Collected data
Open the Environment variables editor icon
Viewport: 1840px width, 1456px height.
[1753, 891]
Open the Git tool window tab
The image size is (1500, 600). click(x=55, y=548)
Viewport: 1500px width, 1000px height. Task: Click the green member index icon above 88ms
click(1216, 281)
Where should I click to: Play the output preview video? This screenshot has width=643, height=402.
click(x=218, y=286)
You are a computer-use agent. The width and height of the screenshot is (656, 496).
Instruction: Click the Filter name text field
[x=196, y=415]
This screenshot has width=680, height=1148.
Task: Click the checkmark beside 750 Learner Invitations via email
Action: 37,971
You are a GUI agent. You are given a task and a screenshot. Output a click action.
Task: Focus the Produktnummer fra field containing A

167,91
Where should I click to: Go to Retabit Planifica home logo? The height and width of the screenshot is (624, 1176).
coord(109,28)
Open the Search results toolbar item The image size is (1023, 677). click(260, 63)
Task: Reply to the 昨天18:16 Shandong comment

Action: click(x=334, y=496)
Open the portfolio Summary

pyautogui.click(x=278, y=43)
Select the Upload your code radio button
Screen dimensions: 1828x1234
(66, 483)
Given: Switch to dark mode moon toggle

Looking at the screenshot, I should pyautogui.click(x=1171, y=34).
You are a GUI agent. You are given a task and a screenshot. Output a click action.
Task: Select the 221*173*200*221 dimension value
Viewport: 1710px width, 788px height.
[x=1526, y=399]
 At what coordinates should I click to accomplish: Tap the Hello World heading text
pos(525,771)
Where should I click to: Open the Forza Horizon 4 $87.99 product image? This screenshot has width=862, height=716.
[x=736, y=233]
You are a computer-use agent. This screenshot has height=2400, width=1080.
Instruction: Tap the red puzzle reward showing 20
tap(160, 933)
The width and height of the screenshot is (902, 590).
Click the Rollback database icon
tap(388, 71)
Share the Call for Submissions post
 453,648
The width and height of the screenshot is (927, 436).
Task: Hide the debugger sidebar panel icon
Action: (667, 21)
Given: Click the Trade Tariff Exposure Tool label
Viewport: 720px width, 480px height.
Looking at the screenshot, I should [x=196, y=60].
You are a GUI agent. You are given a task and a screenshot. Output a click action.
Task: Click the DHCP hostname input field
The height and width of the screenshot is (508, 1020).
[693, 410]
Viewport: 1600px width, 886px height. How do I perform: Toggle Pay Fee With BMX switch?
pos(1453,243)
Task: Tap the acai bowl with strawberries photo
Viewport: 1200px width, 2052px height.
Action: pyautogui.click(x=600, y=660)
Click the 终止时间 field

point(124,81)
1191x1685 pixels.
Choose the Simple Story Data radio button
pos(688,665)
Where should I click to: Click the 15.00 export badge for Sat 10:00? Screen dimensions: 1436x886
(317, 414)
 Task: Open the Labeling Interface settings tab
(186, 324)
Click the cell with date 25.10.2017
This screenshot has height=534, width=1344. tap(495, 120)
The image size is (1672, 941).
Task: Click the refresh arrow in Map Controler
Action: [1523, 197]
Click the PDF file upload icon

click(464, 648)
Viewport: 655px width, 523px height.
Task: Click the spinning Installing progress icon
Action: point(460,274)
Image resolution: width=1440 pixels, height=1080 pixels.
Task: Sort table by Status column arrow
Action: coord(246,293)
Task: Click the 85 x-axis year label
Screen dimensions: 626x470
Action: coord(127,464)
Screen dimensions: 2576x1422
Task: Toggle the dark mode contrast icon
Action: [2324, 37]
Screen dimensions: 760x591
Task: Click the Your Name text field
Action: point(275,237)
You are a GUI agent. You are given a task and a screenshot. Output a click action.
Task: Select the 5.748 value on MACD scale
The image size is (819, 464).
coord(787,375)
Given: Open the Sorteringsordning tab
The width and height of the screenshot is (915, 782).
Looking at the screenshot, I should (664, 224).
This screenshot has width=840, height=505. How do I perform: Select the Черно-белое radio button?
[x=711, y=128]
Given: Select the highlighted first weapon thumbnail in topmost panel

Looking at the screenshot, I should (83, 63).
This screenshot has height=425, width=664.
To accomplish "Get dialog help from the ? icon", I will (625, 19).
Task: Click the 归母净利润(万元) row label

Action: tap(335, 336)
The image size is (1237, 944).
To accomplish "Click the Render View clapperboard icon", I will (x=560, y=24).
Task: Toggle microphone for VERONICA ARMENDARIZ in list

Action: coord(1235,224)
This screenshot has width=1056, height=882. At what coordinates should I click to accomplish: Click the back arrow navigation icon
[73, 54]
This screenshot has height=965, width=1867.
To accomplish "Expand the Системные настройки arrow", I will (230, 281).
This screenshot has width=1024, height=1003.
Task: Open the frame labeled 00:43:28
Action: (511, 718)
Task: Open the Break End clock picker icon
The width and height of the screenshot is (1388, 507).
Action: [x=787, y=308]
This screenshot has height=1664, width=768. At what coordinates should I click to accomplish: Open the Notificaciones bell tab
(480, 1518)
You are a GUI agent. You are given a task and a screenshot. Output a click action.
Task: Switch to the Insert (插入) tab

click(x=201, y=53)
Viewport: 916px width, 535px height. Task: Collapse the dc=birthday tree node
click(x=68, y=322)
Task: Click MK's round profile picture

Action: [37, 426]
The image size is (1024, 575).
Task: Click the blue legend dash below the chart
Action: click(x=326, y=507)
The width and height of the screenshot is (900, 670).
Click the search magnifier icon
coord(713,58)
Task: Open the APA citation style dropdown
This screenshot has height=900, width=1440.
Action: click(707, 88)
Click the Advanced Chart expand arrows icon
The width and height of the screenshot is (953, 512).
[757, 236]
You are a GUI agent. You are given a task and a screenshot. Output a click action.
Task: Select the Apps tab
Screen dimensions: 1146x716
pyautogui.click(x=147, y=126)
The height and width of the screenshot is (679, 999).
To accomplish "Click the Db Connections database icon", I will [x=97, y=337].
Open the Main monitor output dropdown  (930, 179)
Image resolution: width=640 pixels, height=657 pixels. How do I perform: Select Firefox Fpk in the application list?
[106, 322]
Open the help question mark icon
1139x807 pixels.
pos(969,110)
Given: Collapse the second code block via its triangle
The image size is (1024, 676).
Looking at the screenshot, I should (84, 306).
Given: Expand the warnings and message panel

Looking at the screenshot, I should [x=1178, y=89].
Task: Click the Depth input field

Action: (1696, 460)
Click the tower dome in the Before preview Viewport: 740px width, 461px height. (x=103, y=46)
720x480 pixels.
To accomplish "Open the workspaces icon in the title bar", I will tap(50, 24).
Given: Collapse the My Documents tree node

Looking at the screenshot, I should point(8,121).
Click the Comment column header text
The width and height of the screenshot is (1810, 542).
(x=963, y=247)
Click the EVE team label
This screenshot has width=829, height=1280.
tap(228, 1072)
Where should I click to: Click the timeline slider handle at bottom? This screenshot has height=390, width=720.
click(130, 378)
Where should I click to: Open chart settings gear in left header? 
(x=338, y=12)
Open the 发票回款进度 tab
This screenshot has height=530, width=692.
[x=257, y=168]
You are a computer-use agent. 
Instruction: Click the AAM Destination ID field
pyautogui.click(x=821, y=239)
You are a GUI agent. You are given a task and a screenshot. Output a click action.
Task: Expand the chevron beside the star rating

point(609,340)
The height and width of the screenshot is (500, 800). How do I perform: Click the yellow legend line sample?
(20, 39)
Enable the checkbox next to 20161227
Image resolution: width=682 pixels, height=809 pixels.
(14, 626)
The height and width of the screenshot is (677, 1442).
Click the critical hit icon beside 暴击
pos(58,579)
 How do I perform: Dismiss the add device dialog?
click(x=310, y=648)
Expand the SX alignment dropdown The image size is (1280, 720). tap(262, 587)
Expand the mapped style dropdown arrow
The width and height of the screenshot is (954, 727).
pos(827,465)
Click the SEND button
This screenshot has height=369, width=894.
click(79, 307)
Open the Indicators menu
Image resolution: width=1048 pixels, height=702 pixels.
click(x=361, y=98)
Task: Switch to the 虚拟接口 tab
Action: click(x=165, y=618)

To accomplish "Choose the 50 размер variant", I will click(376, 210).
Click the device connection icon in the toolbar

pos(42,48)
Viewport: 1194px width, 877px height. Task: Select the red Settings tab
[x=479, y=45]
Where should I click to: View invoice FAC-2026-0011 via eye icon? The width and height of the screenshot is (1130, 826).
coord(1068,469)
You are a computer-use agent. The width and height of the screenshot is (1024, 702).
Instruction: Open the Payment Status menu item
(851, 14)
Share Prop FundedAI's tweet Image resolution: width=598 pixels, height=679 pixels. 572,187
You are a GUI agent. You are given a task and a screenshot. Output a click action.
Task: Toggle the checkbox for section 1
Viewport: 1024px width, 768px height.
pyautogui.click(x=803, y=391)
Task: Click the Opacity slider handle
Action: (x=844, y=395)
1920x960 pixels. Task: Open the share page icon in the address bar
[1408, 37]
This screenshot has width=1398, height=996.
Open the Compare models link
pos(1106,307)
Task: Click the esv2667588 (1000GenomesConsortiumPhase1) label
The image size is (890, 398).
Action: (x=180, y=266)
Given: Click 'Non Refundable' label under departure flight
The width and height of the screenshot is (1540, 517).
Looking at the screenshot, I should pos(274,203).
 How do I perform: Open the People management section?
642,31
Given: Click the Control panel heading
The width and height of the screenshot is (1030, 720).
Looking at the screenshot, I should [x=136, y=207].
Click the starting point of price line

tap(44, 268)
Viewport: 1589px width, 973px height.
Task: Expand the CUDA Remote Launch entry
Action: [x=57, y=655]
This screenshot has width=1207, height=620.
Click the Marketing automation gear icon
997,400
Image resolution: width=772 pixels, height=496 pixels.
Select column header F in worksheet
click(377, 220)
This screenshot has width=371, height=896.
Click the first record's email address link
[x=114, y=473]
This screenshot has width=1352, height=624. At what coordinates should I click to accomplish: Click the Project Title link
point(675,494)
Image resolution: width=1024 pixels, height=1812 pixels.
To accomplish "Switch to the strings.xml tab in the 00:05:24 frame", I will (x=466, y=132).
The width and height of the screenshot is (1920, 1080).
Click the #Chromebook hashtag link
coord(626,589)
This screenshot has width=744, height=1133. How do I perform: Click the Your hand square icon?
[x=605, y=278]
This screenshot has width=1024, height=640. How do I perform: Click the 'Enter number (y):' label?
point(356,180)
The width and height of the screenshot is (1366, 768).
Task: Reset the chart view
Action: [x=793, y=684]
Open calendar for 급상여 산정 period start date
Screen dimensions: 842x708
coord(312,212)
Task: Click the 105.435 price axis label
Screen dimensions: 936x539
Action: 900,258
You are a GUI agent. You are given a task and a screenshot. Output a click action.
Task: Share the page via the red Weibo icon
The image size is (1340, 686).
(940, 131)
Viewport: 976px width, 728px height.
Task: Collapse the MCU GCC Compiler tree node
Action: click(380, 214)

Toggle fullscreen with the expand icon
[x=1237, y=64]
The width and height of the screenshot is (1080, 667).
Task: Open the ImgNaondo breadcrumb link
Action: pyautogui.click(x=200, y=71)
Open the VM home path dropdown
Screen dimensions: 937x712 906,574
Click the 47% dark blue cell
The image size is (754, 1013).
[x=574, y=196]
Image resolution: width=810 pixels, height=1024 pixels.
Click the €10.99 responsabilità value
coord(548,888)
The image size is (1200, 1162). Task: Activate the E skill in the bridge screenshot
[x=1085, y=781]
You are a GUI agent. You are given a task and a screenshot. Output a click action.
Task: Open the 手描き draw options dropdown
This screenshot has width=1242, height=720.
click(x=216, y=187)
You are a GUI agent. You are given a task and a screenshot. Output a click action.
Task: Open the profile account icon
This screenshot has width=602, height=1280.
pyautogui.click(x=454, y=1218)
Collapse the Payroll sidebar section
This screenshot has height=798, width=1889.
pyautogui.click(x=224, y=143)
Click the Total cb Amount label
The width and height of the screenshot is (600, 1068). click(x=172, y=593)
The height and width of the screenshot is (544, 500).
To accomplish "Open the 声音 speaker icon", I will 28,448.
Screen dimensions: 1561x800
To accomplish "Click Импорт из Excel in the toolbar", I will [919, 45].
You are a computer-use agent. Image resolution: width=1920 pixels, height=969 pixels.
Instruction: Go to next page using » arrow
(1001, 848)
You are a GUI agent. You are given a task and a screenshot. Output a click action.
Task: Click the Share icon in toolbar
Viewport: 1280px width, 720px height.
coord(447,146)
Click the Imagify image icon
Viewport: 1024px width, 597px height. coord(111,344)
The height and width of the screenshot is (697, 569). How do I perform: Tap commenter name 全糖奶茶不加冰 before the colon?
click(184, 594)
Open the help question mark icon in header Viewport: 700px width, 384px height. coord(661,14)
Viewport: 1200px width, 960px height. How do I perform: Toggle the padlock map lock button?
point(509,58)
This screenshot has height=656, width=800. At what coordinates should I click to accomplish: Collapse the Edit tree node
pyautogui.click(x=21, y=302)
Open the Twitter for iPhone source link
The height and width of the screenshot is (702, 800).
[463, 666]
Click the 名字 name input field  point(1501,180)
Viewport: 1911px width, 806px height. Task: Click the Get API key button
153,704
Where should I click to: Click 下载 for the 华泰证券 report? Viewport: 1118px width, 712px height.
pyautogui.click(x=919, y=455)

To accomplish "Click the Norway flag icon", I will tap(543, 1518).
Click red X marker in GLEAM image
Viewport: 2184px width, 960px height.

**Exercise goal:** Leave out every line above except those from the line with "Click the Total cb Amount label" up to and including the line with "Screen dimensions: 1561x800", and copy those exactly.

**Answer to the problem:**
Click the Total cb Amount label
The width and height of the screenshot is (600, 1068). click(x=172, y=593)
The height and width of the screenshot is (544, 500).
To accomplish "Open the 声音 speaker icon", I will 28,448.
Screen dimensions: 1561x800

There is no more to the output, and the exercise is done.